ENUNCIATO DEL PROBLEMA: Ricopia senza modifiche le righe dell'elenco che vanno da quella contenente "Describe the element" fino alla fine dell'elenco, entrambe le estremità comprese. Nella risposta tralascia le immagini.

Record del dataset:
------------------------

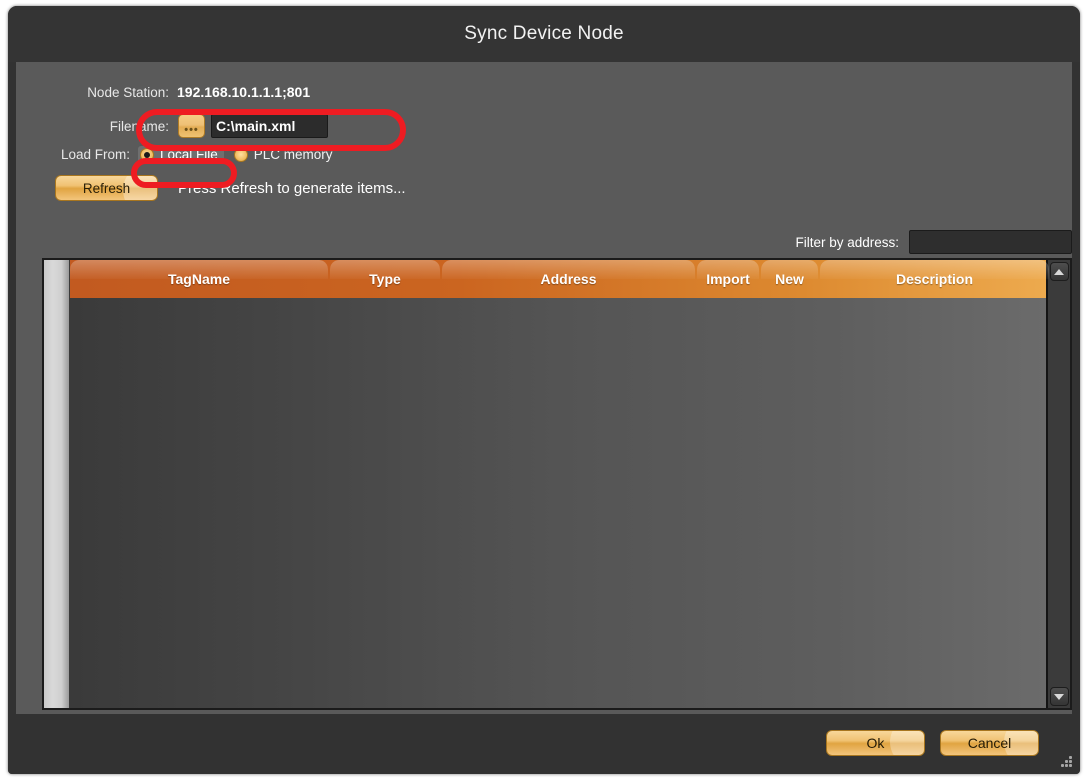  I want to click on ok-button: Ok, so click(876, 743).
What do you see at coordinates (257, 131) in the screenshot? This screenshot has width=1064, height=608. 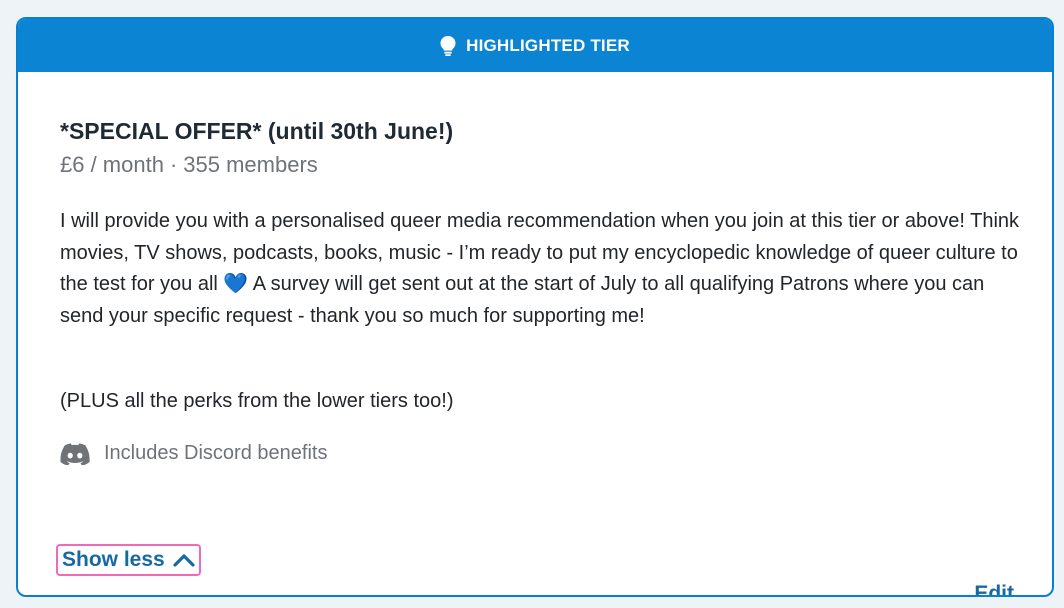 I see `tier-title: *SPECIAL OFFER* (until 30th June!)` at bounding box center [257, 131].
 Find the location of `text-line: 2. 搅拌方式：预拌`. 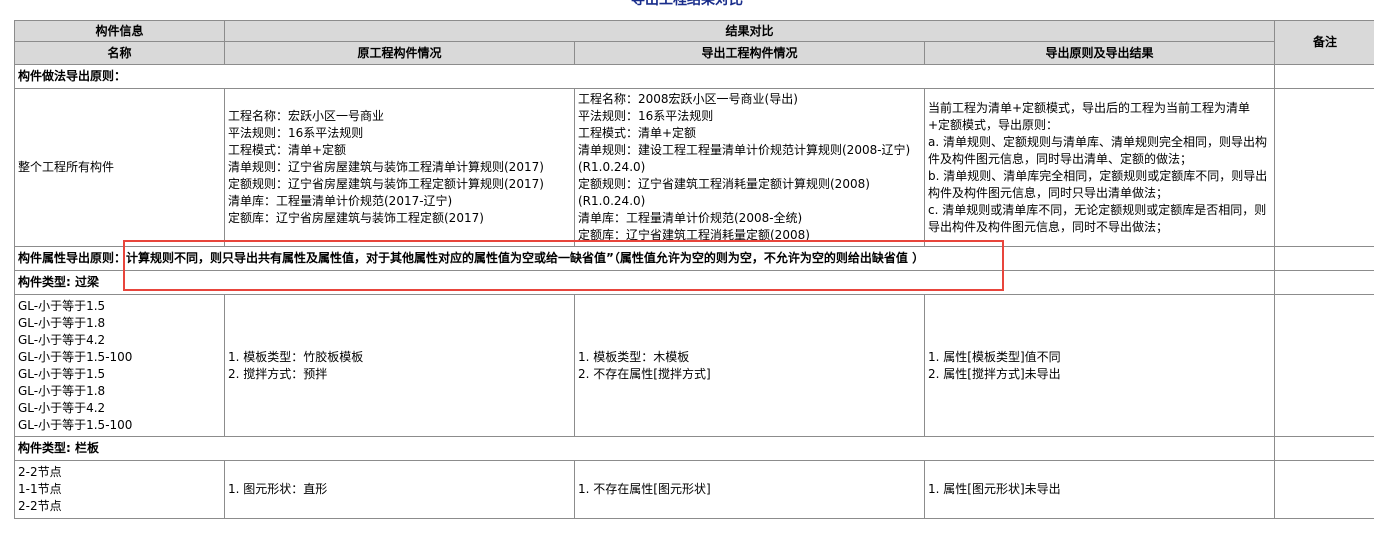

text-line: 2. 搅拌方式：预拌 is located at coordinates (278, 374).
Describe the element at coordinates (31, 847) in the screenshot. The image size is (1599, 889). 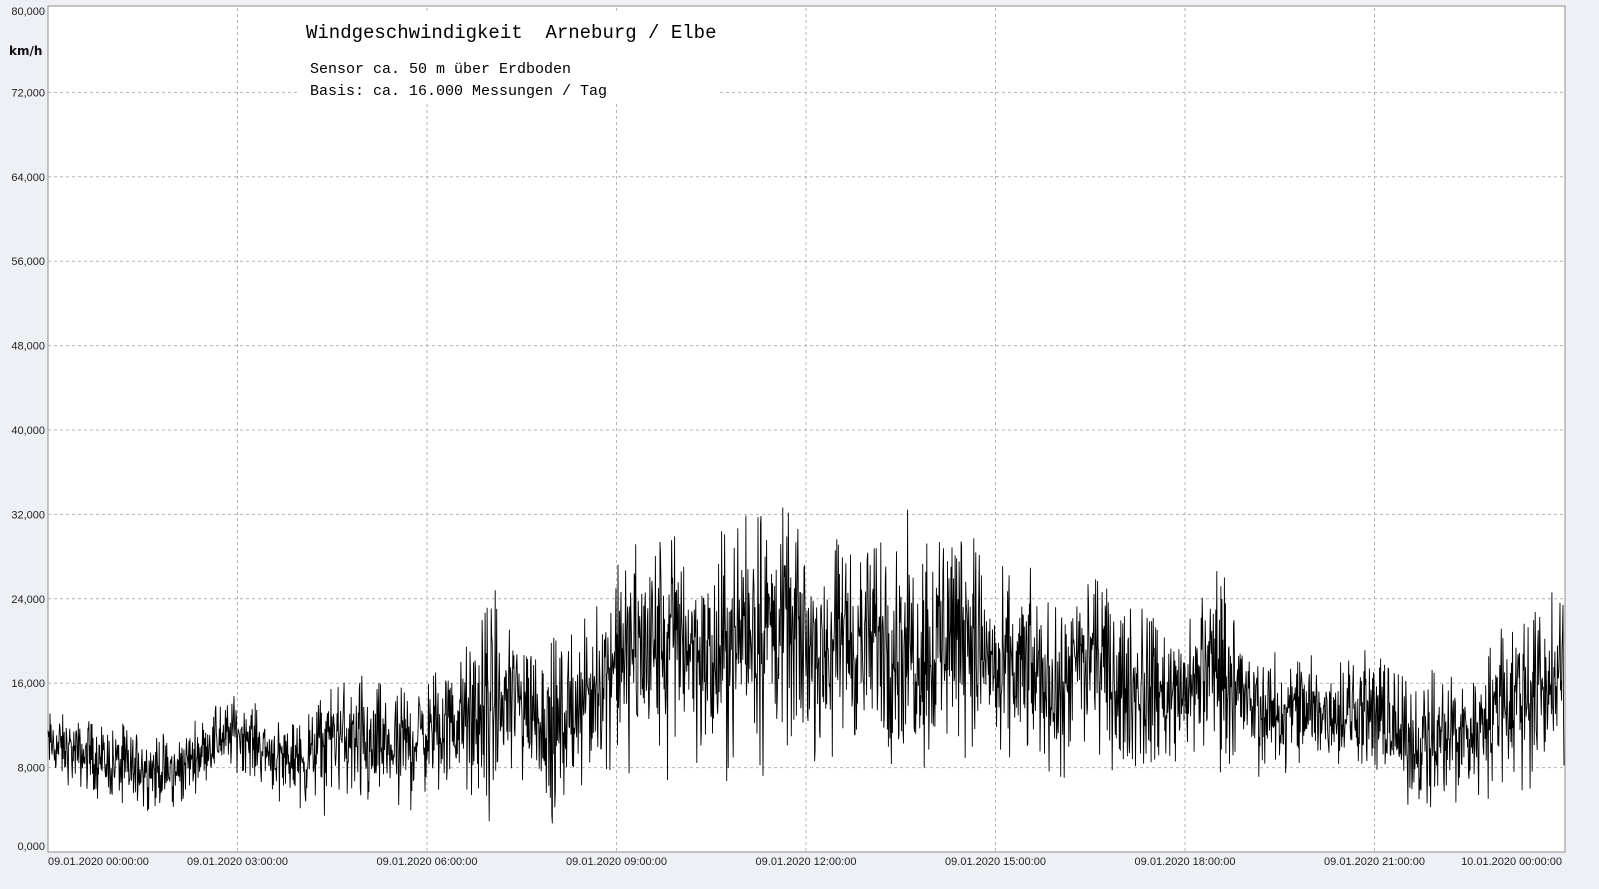
I see `y-tick-label: 0,000` at that location.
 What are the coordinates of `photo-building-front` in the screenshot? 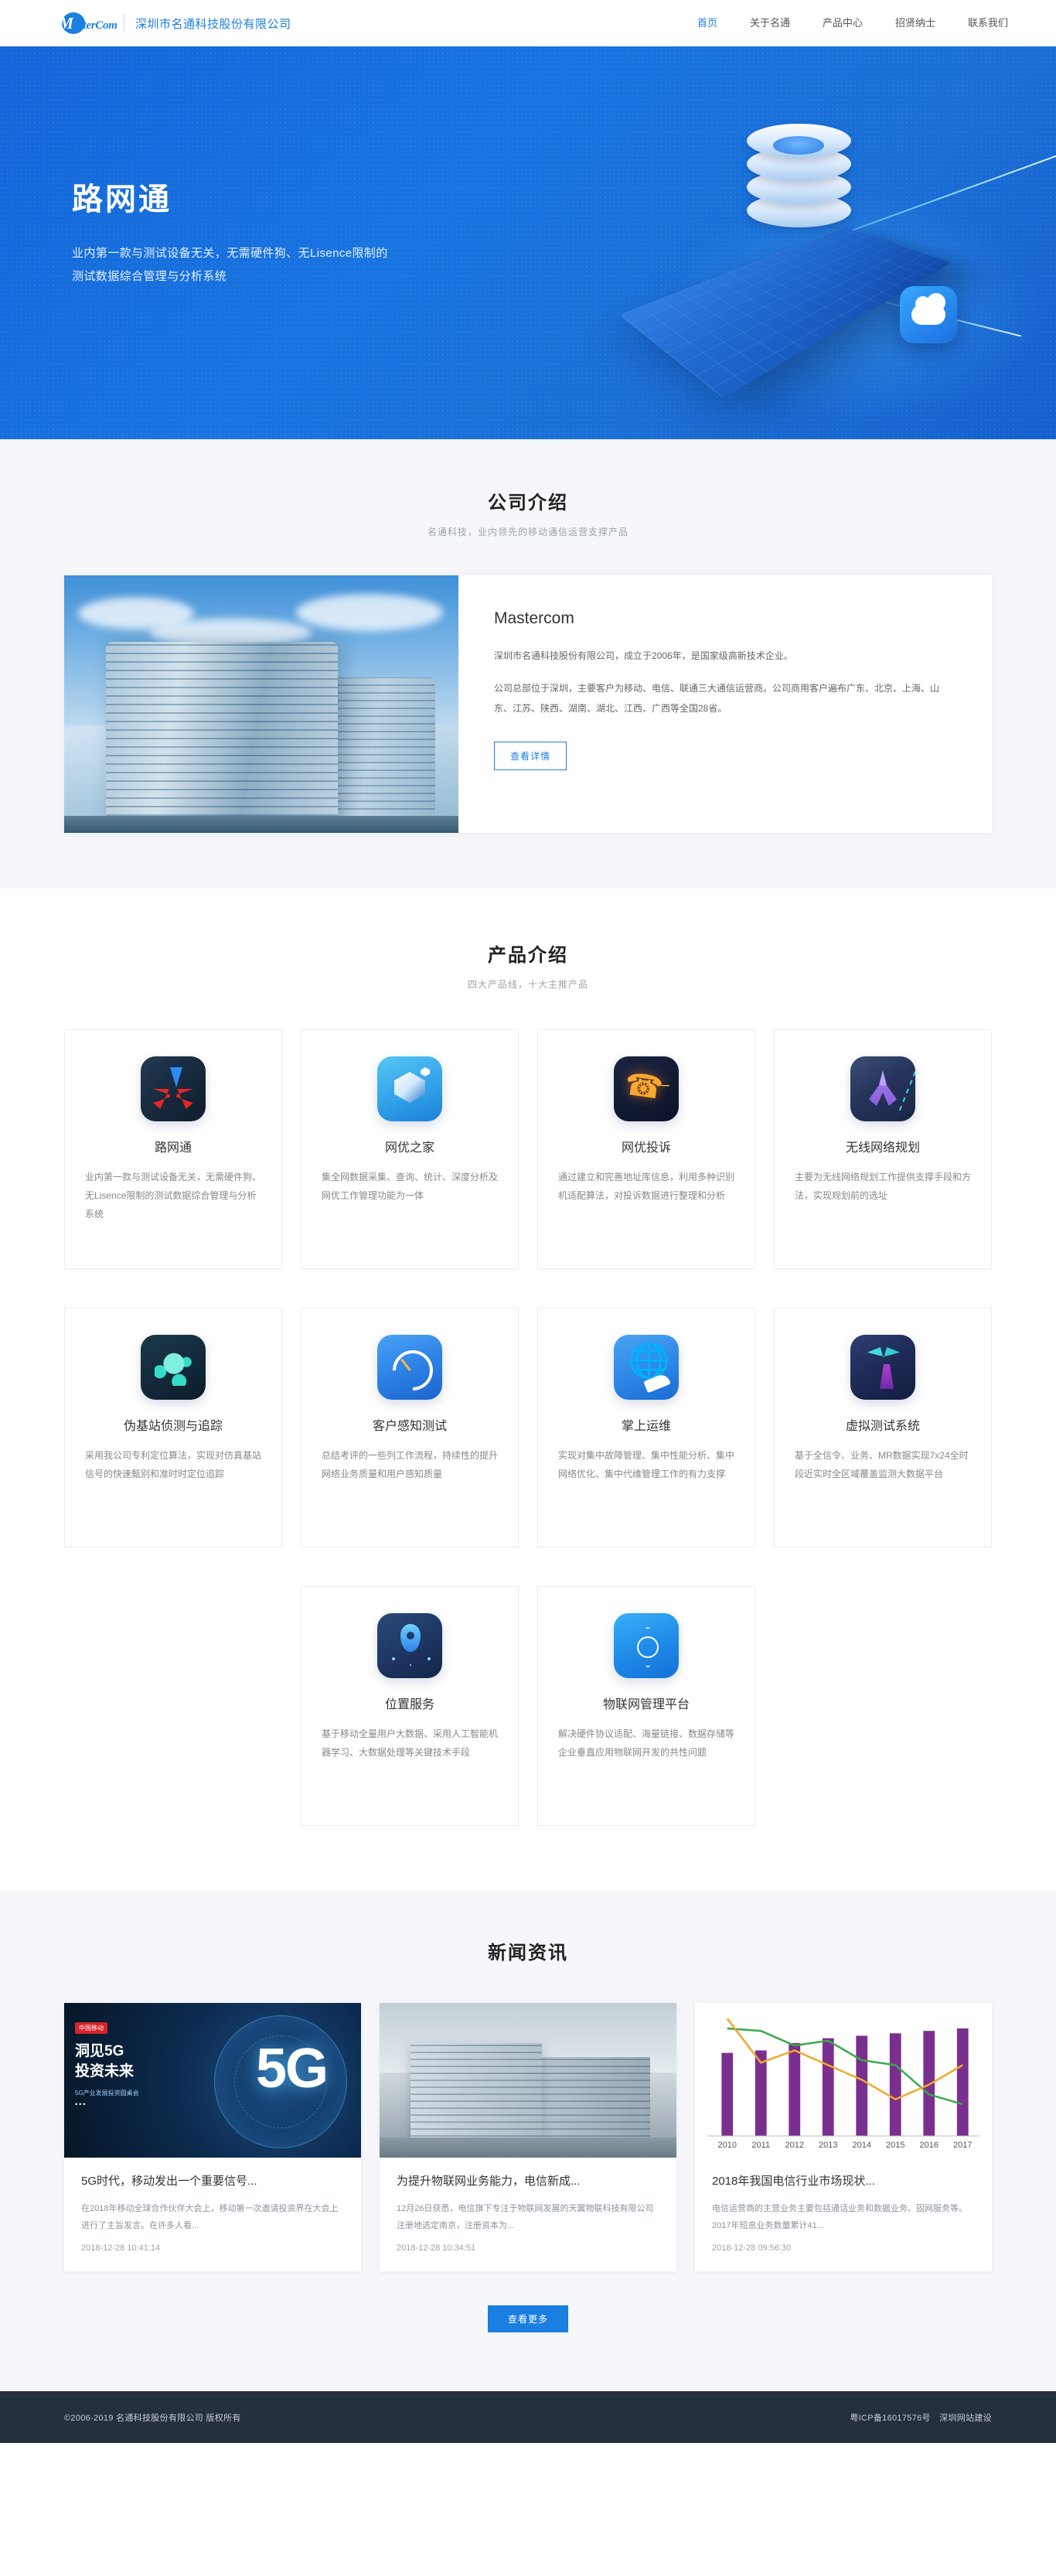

------------------------

SEZIONE RISPOSTA:
Describe the element at coordinates (31, 847) in the screenshot. The image size is (1599, 889). 
I see `y-tick-label: 0,000` at that location.
 What are the coordinates of `photo-building-front` in the screenshot? 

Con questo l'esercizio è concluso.